▶ EXERCISE DESCRIPTION: Convert every line of the items below into a numbered list, skipping any blank lines.
---- STORED RECORDS
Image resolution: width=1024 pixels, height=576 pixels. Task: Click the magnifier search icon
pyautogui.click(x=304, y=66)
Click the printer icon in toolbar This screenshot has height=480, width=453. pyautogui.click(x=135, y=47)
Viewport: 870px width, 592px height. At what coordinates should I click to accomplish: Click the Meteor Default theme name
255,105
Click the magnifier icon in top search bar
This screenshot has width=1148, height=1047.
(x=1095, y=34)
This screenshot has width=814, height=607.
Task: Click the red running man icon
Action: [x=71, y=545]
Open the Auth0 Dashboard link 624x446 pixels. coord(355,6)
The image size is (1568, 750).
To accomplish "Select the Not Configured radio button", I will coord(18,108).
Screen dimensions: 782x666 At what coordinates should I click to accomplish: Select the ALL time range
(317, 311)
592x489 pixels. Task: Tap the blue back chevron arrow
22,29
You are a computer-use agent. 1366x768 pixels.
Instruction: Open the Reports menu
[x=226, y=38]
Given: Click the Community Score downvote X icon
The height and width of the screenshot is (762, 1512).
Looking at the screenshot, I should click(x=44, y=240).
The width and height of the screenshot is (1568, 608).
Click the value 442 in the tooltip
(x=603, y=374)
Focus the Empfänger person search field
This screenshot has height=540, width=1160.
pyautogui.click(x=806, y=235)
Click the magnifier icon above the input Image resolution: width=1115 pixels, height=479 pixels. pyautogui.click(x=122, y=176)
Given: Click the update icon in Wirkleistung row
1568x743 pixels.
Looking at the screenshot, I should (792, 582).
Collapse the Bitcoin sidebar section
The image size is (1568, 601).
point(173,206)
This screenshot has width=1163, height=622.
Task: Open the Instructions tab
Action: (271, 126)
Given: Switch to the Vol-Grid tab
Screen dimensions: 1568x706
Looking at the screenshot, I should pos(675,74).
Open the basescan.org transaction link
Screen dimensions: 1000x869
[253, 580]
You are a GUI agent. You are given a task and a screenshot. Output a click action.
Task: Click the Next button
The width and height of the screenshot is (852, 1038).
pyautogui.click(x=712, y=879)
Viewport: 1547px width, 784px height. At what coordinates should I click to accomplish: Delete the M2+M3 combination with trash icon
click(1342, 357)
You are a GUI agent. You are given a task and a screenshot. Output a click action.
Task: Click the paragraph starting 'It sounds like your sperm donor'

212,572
--------
▶ PROBLEM SOLUTION:
1. Image resolution: width=1024 pixels, height=576 pixels. Task: Click the magnifier search icon
2. pyautogui.click(x=304, y=66)
3. Click the printer icon in toolbar This screenshot has height=480, width=453. pyautogui.click(x=135, y=47)
4. Viewport: 870px width, 592px height. At what coordinates should I click to accomplish: Click the Meteor Default theme name
5. 255,105
6. Click the magnifier icon in top search bar
7. This screenshot has width=1148, height=1047.
8. (x=1095, y=34)
9. This screenshot has width=814, height=607.
10. Task: Click the red running man icon
11. Action: [x=71, y=545]
12. Open the Auth0 Dashboard link 624x446 pixels. coord(355,6)
13. The image size is (1568, 750).
14. To accomplish "Select the Not Configured radio button", I will coord(18,108).
15. Screen dimensions: 782x666 At what coordinates should I click to accomplish: Select the ALL time range
16. (317, 311)
17. 592x489 pixels. Task: Tap the blue back chevron arrow
18. 22,29
19. You are a computer-use agent. 1366x768 pixels.
20. Instruction: Open the Reports menu
21. [x=226, y=38]
22. Given: Click the Community Score downvote X icon
23. The height and width of the screenshot is (762, 1512).
24. Looking at the screenshot, I should click(x=44, y=240).
25. The width and height of the screenshot is (1568, 608).
26. Click the value 442 in the tooltip
27. (x=603, y=374)
28. Focus the Empfänger person search field
29. This screenshot has height=540, width=1160.
30. pyautogui.click(x=806, y=235)
31. Click the magnifier icon above the input Image resolution: width=1115 pixels, height=479 pixels. pyautogui.click(x=122, y=176)
32. Given: Click the update icon in Wirkleistung row
33. 1568x743 pixels.
34. Looking at the screenshot, I should (792, 582).
35. Collapse the Bitcoin sidebar section
36. The image size is (1568, 601).
37. point(173,206)
38. This screenshot has width=1163, height=622.
39. Task: Open the Instructions tab
40. Action: (271, 126)
41. Given: Switch to the Vol-Grid tab
42. Screen dimensions: 1568x706
43. Looking at the screenshot, I should pos(675,74).
44. Open the basescan.org transaction link
45. Screen dimensions: 1000x869
46. [253, 580]
47. You are a GUI agent. You are given a task and a screenshot. Output a click action.
48. Task: Click the Next button
49. The width and height of the screenshot is (852, 1038).
50. pyautogui.click(x=712, y=879)
51. Viewport: 1547px width, 784px height. At what coordinates should I click to accomplish: Delete the M2+M3 combination with trash icon
52. click(1342, 357)
53. You are a GUI agent. You are given a task and a screenshot. Output a click action.
54. Task: Click the paragraph starting 'It sounds like your sperm donor'
55. 212,572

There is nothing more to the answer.